En cela Diderot pense comme Rousseau que l'homme à l'état naturel est bon, et que la société le pervertit. Une perversion qui guette maintenant Otahiti. Et même A et B n'osent pas remettre en question cet état d'esprit, puisqu'ils affirment qu’il ne faut pas enfreindre la loi de peur que d'autres en enfreignent les bonnes. Ils sont donc condamnés à ne jamais être libres, puisque si personne ne se rebelle, le préjugé continue de régner.
On a pu constater en quoi nous pouvions désespérer, peut-être est-il temps de voir en quoi il faut maintenant espérer, en sachant quel carburant peut alimenter cet espoir.
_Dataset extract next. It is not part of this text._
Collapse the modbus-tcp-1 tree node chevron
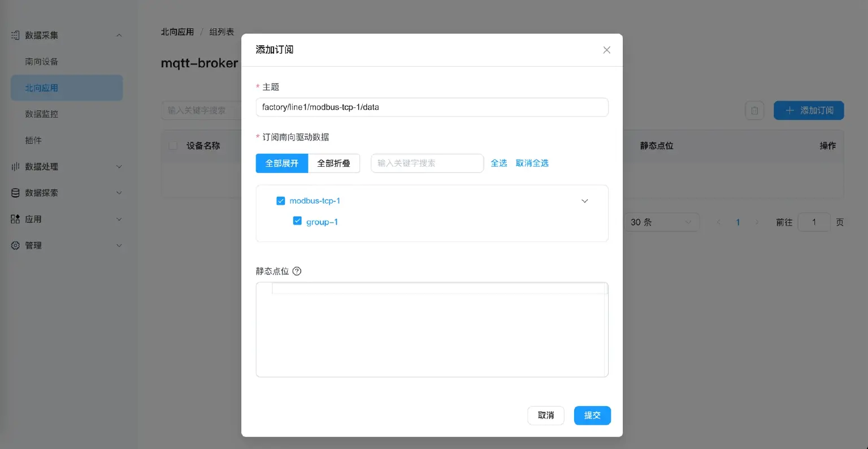The image size is (868, 449). [x=585, y=201]
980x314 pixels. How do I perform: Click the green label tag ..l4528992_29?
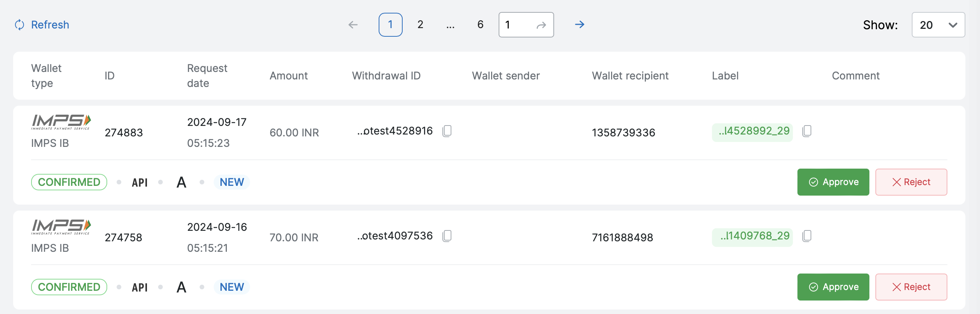(752, 132)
II- L’espoir et la Lumière :
- Les brillants amis de la Nature :
On peut aussi défendre l'idée que le monde sauvage peut être sauvé grâce à A et B : en effet ceux-ci, dès la critique du Voyage de Bougainville, se font les défenseurs d'idées qui pour nombre de leurs contemporains sont parfaitement saugrenues, pour ne pas dire ignobles. Prenons l'exemple du cannibalisme, idée inconcevable dans un esprit du monde dit civilisé : A prétend qu'il a existé une époque "très naturelle de l'anthropophagie". A défend aussi l'idée que les indigènes de l'île des Lanciers mangent leurs congénères décédés, non par goût de l'abomination, mais par une nécessité propre au contexte de leur existence. Il rejoint en cela Montaigne dans ses Essais lorsqu'il défendait l'humanité des cannibales en critiquant les Européens qui traitent de sauvages des gens qui finalement le sont peut-être moins qu'eux.
On est donc en présence d'un individu certes fictif, A, mais qui néanmoins incarne un homme cherchant à connaître la réalité de la Nature, et va la défendre. Pourtant A n'est pas Otahitiens, mais bien un Européen : il est resté un raisonnable parmi les Européens, pas assez perverti pour ne pas condamner les nombreuses "lois insensées". B, comparable à A, va ensuite dresser la liste des institutions et principes que les Européens s'imposent et qui sont autant d'instruments d’oppression : " mœurs et usages", "lois civiles », vue politique des souverains", "institutions religieuses". A et B font un constat unanime : " Combien nous sommes loin de la nature et du bonheur ! «, et la Nature elle-même offrirait un bienfait considérable : " Combien de vices et d'erreurs épargnés à l’homme ! " Vient aussi l'idée rousseauiste que l'Homme a été perverti par le temps : "Il existait un homme naturel ; on a introduit au-dedans de cet homme un homme artificiel." Et cet homme créé de toutes pièces affronte ce qu'il y a de naturel en nous, et il n'est pas toujours vainqueur.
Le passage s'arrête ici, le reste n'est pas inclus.